Microprocessor-based control sub-systems which control the thermal and electrical output of integrated micro-combined heat and power generation (M-CHP) systems used to supply domestic electrical power, domestic space heating (SH) water, and domestic hot water (DHW). The M-CHP system uses a microprocessor controller to control the internal operating conditions, such as pump speeds, gas flow rate, and evaporator outlet temperature. Controlling these parameters enables setting the capacity of the system at any instant in time, thereby permitting load following, using a variable capacity operation. The controller also monitors through sensors a number of additional safety controls and system protection devices, such as relays/contactor of the alternator to grid, and electrical trips to the feed pump, the oil pump, the hydronic pump, the blower, the gas valve, the expander bypass valves, and other electrically powered devices in the system.

Claims

exact text as granted — not AI-modified
We claim:  
     
         1 . A control subsystem for governing the operation of a cogeneration system configured to operate with an organic working fluid, said system having a plurality of functional devices including at least a heat source, an expander having operatively coupled to a generator to produce electricity, a condenser in fluid communication with said expander and adapted to heat a hydronic heating system, and a pump configured to circulate said organic working fluid from said condenser through piping in thermal communication with said heat source such that heat transferred therefrom superheats said organic working fluid to provide superheated organic working fluid vapors to said expander, said control subsystem comprising a programmed processor operatively coupled at least to said pump and said heat source, and adapted to operate said pump and said heat source in response to a call for heat, causing said organic working fluid in said piping in thermal communication with said heat source to be superheated and provided to said expander.  
     
     
         2 . The control sub-system according to  claim 1 , wherein said functional devices of the cogeneration system further include a power grid contactor adapted to connect the electrical power output of said generator with a power grid and an electrical load, wherein said controller is further operatively coupled to said generator and said contactor for receiving and monitoring electrical power output from said generator, and connecting/disconnecting said electrical power output with said electrical load.  
     
     
         3 . The control subsystem according to  claim 1 , further comprising a plurality of sensors each providing a sensor signal indicative of a parameter of the cogeneration system, said controller coupled to said plurality of sensors and adapted to at least monitor the operation of said functional devices of the cogeneration system.  
     
     
         4 . The control subsystem according to  claim 3 , further comprising an operator interface coupled to said controller enabling modification of the operation of said controller in monitoring said functional devices and operating characteristics of the cogeneration system through entry of information via said operator interface.

• The exercise: According to the patent excerpt, which internal operating conditions does the microprocessor controller control? The material after the patent excerpt has no connection to it.

• Data supplied:
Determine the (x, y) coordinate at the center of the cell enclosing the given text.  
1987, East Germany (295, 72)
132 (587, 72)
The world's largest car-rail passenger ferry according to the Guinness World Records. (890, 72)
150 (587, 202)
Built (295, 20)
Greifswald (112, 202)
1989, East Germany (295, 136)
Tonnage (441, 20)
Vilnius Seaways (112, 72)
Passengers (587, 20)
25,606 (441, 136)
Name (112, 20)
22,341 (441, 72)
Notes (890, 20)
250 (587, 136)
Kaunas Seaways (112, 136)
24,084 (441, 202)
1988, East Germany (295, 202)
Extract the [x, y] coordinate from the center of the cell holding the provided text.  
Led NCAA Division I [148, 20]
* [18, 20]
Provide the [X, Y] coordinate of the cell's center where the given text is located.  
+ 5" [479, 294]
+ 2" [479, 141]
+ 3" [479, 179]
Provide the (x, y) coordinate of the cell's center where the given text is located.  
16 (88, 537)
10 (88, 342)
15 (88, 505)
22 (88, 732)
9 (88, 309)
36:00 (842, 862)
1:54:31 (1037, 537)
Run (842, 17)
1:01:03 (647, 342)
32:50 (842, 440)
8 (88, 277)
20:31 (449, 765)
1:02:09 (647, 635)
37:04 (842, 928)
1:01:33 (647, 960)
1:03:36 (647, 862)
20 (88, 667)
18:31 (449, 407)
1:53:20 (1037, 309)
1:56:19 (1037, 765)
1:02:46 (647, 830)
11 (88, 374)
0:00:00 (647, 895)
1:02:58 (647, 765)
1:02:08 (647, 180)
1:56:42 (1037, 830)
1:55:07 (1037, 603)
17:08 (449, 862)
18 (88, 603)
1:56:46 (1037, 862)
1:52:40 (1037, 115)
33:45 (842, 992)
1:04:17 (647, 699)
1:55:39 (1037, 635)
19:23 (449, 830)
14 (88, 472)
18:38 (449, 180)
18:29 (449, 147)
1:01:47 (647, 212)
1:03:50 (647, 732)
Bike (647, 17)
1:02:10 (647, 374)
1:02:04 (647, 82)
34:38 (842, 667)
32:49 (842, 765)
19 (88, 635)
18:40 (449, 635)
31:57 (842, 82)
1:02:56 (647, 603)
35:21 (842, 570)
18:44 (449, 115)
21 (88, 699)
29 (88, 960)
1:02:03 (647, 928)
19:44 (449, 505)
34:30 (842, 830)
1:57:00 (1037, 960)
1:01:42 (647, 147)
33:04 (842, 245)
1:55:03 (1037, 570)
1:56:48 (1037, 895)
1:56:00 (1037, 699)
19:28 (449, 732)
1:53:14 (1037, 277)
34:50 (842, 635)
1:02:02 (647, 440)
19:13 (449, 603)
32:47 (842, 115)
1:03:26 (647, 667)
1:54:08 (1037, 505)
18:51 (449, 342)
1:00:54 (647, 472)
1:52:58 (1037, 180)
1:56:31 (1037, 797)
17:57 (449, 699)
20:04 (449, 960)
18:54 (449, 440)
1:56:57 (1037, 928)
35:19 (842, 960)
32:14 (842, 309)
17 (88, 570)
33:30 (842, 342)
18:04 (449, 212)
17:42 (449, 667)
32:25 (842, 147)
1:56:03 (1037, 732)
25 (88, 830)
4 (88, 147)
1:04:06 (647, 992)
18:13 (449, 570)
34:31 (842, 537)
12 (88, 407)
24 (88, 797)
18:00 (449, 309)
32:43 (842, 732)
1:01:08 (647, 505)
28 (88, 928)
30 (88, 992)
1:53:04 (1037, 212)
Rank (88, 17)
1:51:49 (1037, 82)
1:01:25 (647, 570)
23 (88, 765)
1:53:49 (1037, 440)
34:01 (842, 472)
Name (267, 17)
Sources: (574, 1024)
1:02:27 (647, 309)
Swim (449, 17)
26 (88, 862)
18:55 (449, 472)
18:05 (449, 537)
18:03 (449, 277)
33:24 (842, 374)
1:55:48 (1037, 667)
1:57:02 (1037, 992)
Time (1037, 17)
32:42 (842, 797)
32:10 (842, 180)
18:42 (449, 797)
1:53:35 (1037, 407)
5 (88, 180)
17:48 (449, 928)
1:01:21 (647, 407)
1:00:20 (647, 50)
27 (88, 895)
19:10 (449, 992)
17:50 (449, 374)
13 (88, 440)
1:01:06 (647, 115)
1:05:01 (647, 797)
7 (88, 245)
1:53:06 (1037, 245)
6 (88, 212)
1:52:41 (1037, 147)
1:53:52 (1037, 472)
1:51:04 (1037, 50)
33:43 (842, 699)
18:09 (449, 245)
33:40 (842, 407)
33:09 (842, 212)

• Expected answer: Pump speeds, gas flow rate, and evaporator outlet temperature.